— start Material for the task —
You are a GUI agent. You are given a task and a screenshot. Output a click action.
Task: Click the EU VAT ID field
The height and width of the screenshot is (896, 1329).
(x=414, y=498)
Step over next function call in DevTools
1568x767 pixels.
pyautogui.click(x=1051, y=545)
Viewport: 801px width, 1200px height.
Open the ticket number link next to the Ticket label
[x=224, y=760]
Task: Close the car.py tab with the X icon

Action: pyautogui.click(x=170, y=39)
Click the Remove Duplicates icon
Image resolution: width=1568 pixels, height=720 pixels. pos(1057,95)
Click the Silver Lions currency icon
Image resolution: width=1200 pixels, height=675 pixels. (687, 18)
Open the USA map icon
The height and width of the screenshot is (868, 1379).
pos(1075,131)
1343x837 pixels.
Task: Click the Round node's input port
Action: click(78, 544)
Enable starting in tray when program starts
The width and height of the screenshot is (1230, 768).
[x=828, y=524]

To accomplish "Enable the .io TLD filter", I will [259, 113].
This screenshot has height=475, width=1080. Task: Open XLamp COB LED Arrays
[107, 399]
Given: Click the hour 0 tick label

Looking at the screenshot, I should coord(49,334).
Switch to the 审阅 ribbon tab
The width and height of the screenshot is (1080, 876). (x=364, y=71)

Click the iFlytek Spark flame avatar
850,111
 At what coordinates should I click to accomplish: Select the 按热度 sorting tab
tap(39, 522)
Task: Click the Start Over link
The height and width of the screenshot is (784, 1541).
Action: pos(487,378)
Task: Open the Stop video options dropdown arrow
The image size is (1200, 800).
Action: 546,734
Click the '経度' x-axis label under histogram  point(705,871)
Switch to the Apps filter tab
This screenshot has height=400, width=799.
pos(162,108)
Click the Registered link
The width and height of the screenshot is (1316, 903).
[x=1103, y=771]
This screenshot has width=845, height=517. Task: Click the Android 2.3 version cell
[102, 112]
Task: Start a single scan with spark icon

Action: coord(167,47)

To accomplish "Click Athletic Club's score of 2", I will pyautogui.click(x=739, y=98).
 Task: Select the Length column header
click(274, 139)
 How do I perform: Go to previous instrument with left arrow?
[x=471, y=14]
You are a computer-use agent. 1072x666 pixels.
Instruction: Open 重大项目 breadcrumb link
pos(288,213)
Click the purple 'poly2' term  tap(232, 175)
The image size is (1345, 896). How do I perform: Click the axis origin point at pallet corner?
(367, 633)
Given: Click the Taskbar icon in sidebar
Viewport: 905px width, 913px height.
— end Material for the task —
Rewrite the listing above so that "Silver Lions" reads "Gold Lions" wherever it appears, keeping every other line and word unchanged.

## Response
You are a GUI agent. You are given a task and a screenshot. Output a click action.
Task: Click the EU VAT ID field
The height and width of the screenshot is (896, 1329).
(x=414, y=498)
Step over next function call in DevTools
1568x767 pixels.
pyautogui.click(x=1051, y=545)
Viewport: 801px width, 1200px height.
Open the ticket number link next to the Ticket label
[x=224, y=760]
Task: Close the car.py tab with the X icon

Action: pyautogui.click(x=170, y=39)
Click the Remove Duplicates icon
Image resolution: width=1568 pixels, height=720 pixels. pos(1057,95)
Click the Gold Lions currency icon
Image resolution: width=1200 pixels, height=675 pixels. (687, 18)
Open the USA map icon
The height and width of the screenshot is (868, 1379).
pos(1075,131)
1343x837 pixels.
Task: Click the Round node's input port
Action: click(78, 544)
Enable starting in tray when program starts
The width and height of the screenshot is (1230, 768).
[x=828, y=524]

To accomplish "Enable the .io TLD filter", I will [259, 113].
This screenshot has height=475, width=1080. Task: Open XLamp COB LED Arrays
[107, 399]
Given: Click the hour 0 tick label

Looking at the screenshot, I should coord(49,334).
Switch to the 审阅 ribbon tab
The width and height of the screenshot is (1080, 876). (x=364, y=71)

Click the iFlytek Spark flame avatar
850,111
 At what coordinates should I click to accomplish: Select the 按热度 sorting tab
tap(39, 522)
Task: Click the Start Over link
The height and width of the screenshot is (784, 1541).
Action: pos(487,378)
Task: Open the Stop video options dropdown arrow
The image size is (1200, 800).
Action: 546,734
Click the '経度' x-axis label under histogram  point(705,871)
Switch to the Apps filter tab
This screenshot has height=400, width=799.
pos(162,108)
Click the Registered link
The width and height of the screenshot is (1316, 903).
[x=1103, y=771]
This screenshot has width=845, height=517. Task: Click the Android 2.3 version cell
[102, 112]
Task: Start a single scan with spark icon

Action: coord(167,47)

To accomplish "Click Athletic Club's score of 2", I will pyautogui.click(x=739, y=98).
 Task: Select the Length column header
click(274, 139)
 How do I perform: Go to previous instrument with left arrow?
[x=471, y=14]
You are a computer-use agent. 1072x666 pixels.
Instruction: Open 重大项目 breadcrumb link
pos(288,213)
Click the purple 'poly2' term  tap(232, 175)
The image size is (1345, 896). How do I perform: Click the axis origin point at pallet corner?
(367, 633)
Given: Click the Taskbar icon in sidebar
Viewport: 905px width, 913px height.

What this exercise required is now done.